Brazilian researchers used AI and multi-spectral imaging technology to sort coffee beans into two categories: specialty and standard. Photo courtesy of Winston Pinheiro Claro Gomes.
Sorting out specialty coffee beans takes time and human effort, but a new approach could enable real-time sorting during the production process. Brazilian researchers published a study on applying multispectral imaging (MSI) and machine learning to classify green coffee beans as specialty or traditional commercial.
Specialty coffee is typically defined according to technical specifications outlined by the Specialty Coffee Association. A coffee must score at least 80 points on the SCA's 100-point scale to earn the specialty designation. Cuppers trained to use SCA standards inspect, roast and taste samples of coffee to generate a quality score. Using technology for this process would mean bean samples do not need to be sent for testing or roasted.
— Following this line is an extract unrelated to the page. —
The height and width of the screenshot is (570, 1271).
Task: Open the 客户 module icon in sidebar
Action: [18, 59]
The study, published in Computers and Electronics in Agriculture, describes how researchers used MSI and machine learning, a subtype of artificial intelligence, to identify the difference between specialty and traditional coffee beans. Using MSI, researchers took images of the coffee beans at different wavelengths of light.
Four different machine-learning algorithms analyzed the images. The researchers found that microscopic molecules known as fluorophores, including caffeine, catechin, and chlorogenic acids among others, are key to differentiating between traditional and specialty beans. The process is non-destructive and takes place in real-time.
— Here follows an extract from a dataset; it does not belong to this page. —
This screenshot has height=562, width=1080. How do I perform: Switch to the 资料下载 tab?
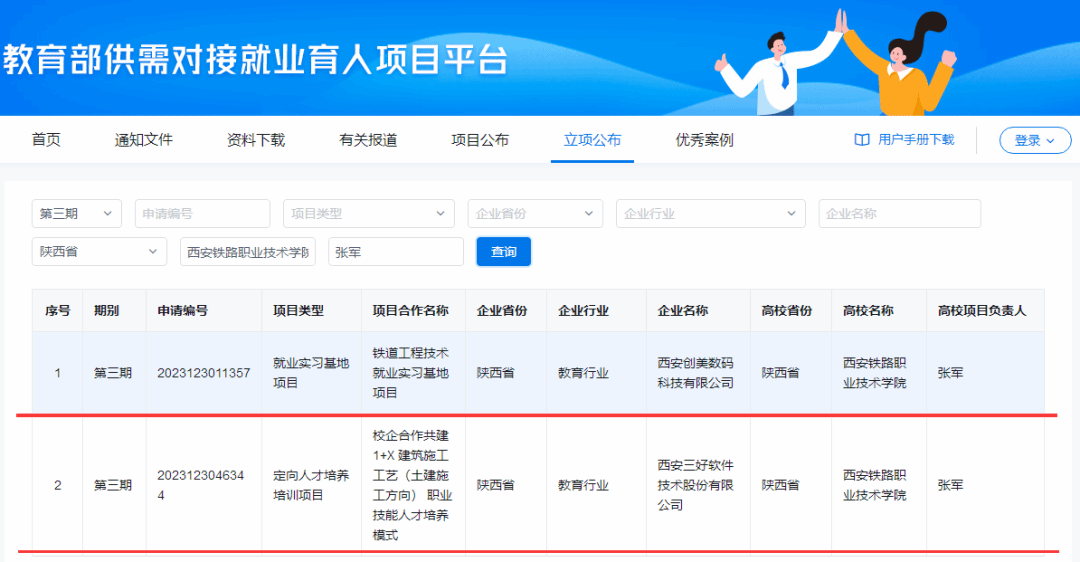pos(256,140)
While this research does show promise for applications in the coffee industry, it has its limitations. “Specialty coffee must score between 80 and 100, but our model can’t tell whether beans are 80 or 90. That would require machine learning with samples for each score in order to specify these categories in the mathematical model,” study author Winston Pinheiro Claro Gomes said in a news release. He intends to do more work using coffee beans that correspond with each SCA score.
This study isn’t the only one to leverage MSI for the classification of coffee beans. In a recent study published in Food Chemistry: X, researchers used MSI to discriminate between arabica and robusta beans.
MSI has other potential applications in coffee, which researchers have been exploring. “The use of MSI in the coffee industry is very recent. It’s mostly used to map nitrogen in coffee groves, detect necrosis in beans, and detect pests and diseases in plants, as can be seen from the literature on the subject,” Gomes explained in the news release.